[Date Prev][Date Next][Thread Prev][Thread Next][Date Index][Thread Index]

Re: Intel SSE and Atlas.. some questions.




Doug,

>Thanks for spending 3 weeks in hell getting Atlas to the stage it is
>with drop in user matmul kernels :)

Good, good.  Shields down, phasers not locked on . . . 

>Anyway, enough for now... I guess I should ask if anyone has attempted
>integrating Intel SIMD to ATLAS already?

As far as I know, no one is doing it for SGEMM.  Someone (I have not been
able to browbeat him into signing up for the mailing list) has already
contributed SGEMV and SGER SSE kernels, however.  I think he got started
on that by scoping your emmerald stuff . . .

>Last year I wrote Emmerald, a GEMM for Intel PIII chips that uses 
>the S.I.M.D single prec. instructions. I'm currently trying to
>incorporate it into ATLAS.

Excellent!  I remember reading your paper . . .

>I have a basic kernel working for the beta=0 case.

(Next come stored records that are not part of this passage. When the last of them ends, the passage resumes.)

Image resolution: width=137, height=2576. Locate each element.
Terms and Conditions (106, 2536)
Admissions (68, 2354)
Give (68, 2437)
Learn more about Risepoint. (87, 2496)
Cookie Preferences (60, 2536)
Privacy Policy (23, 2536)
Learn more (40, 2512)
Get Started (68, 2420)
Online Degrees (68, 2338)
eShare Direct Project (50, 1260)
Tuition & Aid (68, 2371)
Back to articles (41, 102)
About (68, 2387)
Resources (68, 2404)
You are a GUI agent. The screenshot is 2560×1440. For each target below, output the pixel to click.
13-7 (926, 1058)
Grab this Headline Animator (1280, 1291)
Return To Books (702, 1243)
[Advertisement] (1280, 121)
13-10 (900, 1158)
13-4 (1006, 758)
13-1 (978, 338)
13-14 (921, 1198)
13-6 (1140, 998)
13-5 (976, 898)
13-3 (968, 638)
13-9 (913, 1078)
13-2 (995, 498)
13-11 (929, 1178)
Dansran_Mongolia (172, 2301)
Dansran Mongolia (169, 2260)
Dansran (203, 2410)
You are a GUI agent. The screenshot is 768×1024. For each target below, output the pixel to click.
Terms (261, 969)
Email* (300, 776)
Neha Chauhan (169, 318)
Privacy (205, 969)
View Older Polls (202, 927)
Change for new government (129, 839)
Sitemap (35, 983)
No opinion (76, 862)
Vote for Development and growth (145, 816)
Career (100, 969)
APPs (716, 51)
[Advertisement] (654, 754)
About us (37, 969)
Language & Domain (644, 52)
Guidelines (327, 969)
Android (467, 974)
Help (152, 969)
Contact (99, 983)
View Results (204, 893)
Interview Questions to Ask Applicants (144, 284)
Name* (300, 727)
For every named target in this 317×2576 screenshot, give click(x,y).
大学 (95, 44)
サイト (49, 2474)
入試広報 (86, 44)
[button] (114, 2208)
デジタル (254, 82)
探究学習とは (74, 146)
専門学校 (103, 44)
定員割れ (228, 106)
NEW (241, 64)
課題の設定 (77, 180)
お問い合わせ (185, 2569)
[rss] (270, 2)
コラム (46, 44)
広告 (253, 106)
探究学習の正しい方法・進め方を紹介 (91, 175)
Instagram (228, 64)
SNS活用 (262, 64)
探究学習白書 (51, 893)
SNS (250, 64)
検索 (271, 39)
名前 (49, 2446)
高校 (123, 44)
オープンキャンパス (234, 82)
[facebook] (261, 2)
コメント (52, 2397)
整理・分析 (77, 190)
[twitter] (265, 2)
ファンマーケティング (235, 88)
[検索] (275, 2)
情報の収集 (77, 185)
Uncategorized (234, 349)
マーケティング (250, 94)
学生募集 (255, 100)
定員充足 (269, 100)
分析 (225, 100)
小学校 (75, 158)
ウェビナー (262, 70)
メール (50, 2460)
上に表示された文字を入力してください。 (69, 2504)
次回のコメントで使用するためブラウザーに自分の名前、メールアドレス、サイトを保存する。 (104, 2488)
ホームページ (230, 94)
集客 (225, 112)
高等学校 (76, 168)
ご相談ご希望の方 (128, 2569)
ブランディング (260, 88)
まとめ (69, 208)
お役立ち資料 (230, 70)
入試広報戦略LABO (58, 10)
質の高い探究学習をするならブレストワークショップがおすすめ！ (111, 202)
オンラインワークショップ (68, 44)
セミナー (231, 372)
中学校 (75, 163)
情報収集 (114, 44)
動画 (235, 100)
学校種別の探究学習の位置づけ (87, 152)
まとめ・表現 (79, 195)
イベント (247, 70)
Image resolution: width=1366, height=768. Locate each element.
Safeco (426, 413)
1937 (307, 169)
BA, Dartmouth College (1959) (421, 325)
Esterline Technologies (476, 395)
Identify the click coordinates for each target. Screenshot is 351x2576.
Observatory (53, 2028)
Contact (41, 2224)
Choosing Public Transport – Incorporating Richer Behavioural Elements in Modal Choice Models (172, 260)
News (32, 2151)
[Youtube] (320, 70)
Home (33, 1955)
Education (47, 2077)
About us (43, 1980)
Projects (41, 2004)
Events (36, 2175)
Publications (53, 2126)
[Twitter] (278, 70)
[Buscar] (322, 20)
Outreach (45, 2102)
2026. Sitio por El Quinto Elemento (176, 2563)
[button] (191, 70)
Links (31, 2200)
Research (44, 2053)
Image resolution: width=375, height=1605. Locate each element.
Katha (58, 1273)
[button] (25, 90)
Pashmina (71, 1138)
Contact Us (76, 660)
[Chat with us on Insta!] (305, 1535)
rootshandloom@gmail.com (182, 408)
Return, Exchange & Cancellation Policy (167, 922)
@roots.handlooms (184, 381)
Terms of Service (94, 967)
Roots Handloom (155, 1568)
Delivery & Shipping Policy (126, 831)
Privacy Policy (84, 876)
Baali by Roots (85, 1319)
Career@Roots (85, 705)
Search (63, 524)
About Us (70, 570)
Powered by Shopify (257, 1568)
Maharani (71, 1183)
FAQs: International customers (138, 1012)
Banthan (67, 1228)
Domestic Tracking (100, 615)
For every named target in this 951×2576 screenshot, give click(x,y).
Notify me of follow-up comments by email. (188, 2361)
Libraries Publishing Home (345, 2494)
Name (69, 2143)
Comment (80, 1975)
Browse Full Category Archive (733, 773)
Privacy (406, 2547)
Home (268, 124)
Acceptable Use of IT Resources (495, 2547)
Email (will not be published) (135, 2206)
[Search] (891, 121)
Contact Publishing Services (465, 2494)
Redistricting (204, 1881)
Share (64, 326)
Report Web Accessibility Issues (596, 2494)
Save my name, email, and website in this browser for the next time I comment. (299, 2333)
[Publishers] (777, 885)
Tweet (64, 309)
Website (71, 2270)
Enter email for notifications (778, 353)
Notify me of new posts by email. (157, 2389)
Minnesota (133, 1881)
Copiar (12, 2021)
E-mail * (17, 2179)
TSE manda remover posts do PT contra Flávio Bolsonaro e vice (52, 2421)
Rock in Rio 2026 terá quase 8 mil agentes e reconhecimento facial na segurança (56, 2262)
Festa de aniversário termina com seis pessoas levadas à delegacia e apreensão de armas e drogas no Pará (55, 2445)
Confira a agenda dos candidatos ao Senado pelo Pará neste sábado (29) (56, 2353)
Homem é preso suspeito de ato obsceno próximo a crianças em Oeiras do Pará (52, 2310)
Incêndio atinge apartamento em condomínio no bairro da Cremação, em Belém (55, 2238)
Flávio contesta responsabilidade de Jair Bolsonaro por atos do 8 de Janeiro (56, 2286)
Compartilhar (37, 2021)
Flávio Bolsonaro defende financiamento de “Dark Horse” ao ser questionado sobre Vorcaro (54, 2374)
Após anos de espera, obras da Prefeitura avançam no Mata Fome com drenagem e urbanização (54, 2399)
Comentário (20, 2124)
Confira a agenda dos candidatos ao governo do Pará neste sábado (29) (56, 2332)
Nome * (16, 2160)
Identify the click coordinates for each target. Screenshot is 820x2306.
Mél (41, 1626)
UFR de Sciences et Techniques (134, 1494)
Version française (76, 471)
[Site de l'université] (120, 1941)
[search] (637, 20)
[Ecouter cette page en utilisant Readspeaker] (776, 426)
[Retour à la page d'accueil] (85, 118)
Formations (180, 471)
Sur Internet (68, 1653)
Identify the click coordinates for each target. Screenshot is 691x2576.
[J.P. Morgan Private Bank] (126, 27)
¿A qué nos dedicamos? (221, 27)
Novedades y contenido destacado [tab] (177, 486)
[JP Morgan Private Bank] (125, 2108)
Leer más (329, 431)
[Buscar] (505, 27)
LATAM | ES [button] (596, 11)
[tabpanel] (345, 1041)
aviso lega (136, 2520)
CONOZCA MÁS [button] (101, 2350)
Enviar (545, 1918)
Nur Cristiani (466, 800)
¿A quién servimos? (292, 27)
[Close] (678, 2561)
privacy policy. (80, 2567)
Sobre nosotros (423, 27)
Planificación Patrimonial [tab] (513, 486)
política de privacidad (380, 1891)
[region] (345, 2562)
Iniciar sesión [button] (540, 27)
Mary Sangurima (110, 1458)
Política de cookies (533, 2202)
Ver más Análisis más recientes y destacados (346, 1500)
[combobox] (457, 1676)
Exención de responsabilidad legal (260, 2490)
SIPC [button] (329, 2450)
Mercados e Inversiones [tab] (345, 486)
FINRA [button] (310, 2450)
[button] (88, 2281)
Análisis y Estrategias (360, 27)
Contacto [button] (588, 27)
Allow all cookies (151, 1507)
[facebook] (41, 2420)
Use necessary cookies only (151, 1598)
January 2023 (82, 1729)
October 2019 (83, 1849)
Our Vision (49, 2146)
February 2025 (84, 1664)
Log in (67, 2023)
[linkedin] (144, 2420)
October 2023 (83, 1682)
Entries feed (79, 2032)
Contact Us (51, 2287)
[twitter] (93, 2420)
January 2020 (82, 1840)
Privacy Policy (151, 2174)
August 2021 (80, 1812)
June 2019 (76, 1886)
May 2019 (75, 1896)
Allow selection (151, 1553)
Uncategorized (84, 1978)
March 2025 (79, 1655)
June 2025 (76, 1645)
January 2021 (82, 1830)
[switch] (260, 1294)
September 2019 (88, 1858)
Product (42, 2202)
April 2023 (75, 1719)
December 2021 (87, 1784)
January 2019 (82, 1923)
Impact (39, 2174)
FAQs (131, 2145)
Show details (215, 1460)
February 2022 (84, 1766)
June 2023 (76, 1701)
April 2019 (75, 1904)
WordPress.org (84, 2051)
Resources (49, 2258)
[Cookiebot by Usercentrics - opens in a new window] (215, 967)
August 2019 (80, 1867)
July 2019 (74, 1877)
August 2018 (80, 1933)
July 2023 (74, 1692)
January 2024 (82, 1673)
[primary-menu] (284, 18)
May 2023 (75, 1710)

Before moving onto
>bigger and better things, I have a few questions and comments...
>
>1) The Makefile in Atlas/tune/blas/gemm/<arch>/Makefile was broken.
>It didn't compile the user kernels in <pre>mm.c before attempting to 
>link the x<pre>mmtst program.
>
>Changing line 582 from 
>mmtstcase0: $(SYSdir)/time.o $(INCdir)/atlas_type.h
>
>to 
>
>mmtstcase0: $(SYSdir)/time.o $(INCdir)/atlas_type.h $(mmobjs)
>  
>2) the macro ATL_USERMM  only seems to work for the beta=0 case, which
>contradicts the example in section 4.3 of the "User Contribution to
>Atlas" document.

*Ahem*  Just a slight error, not compiling the needed code, *Ahem*.
I must have screwed this up after making the paper (ah, the beauty of last-
minute "optimizations").  I've included a corrected Makefile below, save it
over ATLAS/makes/Make.mmtune and ATLAS/tune/blas/gemm/<arch>/Makefile
to fix both problems . . .

>If I supply a kernel with restrictions <MB>=1 <NB>=5 <KB>=4 (which can also
>handle multiples thereof), will ATLAS search for the optimal 
>NB with those restrictions? 

Yes, though ATLAS currently restricts itself to NB <= 64.  It does this mainly
to cut down on time spent it cleanup (eg., NB=128 might have many users calling
cleanup exclusively), and I never found a platform where larger blocking
factors were significantly better . . .

>Secondly, assuming it's using the kernel as 
>its main matmul, will it also try and use the user kernel to generate 
>some of the cleanup code or will it only use its internal stuff 
>(therefore needing to be indpenedently re-written to use SIMD instructions).

At the moment, ATLAS will use its own cleanup.  However, I defined
the syntax of the gemm/CASES/?cases.dsc so that I could use the
provided kernels for cleanup as well.  So the answer to your question
is that the code on the developer page will not presently use your
code for cleanup, but, provided with a contributed kernel that kicks
ATLAS's cleanup's butt, I will add the required functionality.
I wanted to get a first draft of something developers could use out the
door, and I figured if no one ever contributed any GEMM kernels, or
using ATLAS's cleanup wasn't too bad, there was no need for me to
spend anymore time in ATLAS install hell . . .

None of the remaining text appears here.